**Problem to work on:** Where a line of the entries holds the string "computer", copy that line.

[Listed entries — start]

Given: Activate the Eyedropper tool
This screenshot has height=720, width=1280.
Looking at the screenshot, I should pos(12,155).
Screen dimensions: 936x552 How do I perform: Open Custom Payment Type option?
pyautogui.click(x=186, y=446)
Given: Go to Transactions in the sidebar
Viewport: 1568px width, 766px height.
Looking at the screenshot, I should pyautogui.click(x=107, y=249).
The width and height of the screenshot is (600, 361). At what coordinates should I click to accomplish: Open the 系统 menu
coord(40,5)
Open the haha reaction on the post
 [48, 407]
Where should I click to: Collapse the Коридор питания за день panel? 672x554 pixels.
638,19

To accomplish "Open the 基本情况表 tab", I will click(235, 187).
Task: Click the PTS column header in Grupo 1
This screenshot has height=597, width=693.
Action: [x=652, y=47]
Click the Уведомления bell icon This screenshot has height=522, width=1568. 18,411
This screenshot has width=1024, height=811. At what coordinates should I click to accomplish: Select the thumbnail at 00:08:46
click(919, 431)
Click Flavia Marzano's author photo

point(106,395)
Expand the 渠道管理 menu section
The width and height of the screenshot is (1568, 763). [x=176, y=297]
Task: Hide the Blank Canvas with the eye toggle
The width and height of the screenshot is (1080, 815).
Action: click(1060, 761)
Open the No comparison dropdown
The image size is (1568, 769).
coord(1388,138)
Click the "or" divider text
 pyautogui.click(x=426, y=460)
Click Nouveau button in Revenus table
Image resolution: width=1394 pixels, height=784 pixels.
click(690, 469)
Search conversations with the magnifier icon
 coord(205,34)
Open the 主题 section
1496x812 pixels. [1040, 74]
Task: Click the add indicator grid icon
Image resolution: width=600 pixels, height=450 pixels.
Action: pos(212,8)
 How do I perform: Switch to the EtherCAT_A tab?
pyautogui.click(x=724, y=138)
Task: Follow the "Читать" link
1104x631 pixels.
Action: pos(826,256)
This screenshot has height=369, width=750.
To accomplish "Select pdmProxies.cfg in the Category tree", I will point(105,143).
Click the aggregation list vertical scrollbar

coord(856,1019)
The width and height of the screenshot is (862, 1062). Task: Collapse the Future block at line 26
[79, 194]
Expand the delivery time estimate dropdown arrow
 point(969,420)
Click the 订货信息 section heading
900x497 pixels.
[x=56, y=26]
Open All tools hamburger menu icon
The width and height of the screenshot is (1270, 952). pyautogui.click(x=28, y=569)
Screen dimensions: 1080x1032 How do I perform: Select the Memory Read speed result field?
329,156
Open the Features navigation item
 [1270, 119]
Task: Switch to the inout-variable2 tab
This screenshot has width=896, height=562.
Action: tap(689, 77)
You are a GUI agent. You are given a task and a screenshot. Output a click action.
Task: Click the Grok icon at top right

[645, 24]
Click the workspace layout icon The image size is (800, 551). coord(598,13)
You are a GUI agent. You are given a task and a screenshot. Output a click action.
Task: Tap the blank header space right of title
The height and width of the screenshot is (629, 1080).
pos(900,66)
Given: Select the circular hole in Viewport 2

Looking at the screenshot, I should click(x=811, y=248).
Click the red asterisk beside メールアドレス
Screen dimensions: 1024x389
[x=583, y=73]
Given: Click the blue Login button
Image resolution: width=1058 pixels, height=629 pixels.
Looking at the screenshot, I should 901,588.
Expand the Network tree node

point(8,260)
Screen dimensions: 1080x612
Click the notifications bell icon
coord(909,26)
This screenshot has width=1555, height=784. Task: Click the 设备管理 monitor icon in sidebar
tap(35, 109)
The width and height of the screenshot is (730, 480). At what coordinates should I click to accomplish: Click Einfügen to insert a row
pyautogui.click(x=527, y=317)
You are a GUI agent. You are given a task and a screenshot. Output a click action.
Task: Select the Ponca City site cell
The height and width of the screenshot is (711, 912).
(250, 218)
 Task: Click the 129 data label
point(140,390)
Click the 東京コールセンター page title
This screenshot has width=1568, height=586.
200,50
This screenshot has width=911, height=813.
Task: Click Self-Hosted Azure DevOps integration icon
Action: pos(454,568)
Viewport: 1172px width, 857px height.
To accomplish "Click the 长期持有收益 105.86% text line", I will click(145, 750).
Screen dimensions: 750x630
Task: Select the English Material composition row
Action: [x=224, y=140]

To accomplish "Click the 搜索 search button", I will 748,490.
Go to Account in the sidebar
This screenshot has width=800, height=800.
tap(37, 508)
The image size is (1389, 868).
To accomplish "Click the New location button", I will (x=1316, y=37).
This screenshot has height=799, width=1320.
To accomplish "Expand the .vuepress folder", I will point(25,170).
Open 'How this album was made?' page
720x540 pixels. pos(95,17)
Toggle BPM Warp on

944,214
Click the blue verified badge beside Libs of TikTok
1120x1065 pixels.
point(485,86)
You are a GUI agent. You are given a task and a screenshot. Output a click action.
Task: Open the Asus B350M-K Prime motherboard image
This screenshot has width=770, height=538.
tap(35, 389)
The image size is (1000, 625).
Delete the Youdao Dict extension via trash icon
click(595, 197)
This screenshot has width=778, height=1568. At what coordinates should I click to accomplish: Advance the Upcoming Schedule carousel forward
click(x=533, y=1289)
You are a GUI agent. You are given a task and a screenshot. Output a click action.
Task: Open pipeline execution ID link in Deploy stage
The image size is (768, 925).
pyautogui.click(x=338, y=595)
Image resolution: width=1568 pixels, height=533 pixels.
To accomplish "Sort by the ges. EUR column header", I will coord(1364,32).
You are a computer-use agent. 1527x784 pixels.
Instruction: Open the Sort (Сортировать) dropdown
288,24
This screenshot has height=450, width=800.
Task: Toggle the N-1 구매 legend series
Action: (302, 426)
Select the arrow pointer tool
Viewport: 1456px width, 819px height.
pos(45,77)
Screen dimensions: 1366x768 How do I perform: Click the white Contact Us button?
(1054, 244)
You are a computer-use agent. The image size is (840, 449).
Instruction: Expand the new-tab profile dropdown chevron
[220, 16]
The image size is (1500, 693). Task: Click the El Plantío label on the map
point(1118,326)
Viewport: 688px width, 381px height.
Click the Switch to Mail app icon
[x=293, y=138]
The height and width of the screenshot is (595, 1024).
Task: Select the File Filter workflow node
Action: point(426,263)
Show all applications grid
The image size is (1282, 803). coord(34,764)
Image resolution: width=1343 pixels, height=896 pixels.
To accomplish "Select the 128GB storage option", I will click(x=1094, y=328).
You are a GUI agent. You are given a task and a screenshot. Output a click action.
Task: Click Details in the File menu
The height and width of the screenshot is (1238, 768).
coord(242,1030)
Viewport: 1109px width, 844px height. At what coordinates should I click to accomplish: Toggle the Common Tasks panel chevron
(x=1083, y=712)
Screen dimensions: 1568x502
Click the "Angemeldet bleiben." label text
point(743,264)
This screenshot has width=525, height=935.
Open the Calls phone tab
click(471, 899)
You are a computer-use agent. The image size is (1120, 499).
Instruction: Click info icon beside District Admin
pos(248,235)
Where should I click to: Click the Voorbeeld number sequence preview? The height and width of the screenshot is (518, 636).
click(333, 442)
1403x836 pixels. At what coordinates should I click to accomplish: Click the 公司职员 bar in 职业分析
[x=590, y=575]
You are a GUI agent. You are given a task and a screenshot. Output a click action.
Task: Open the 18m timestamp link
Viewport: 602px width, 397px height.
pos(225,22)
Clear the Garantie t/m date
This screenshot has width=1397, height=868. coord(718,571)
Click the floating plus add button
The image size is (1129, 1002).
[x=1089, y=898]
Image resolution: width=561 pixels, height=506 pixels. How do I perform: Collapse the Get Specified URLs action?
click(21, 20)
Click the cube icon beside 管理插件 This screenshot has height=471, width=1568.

[Listed entries — finish]

**Response area:**
You are a computer-use agent. 1527x784 pixels.
You are a computer-use agent. The image size is (840, 449).
You are a computer-use agent. The image size is (1120, 499).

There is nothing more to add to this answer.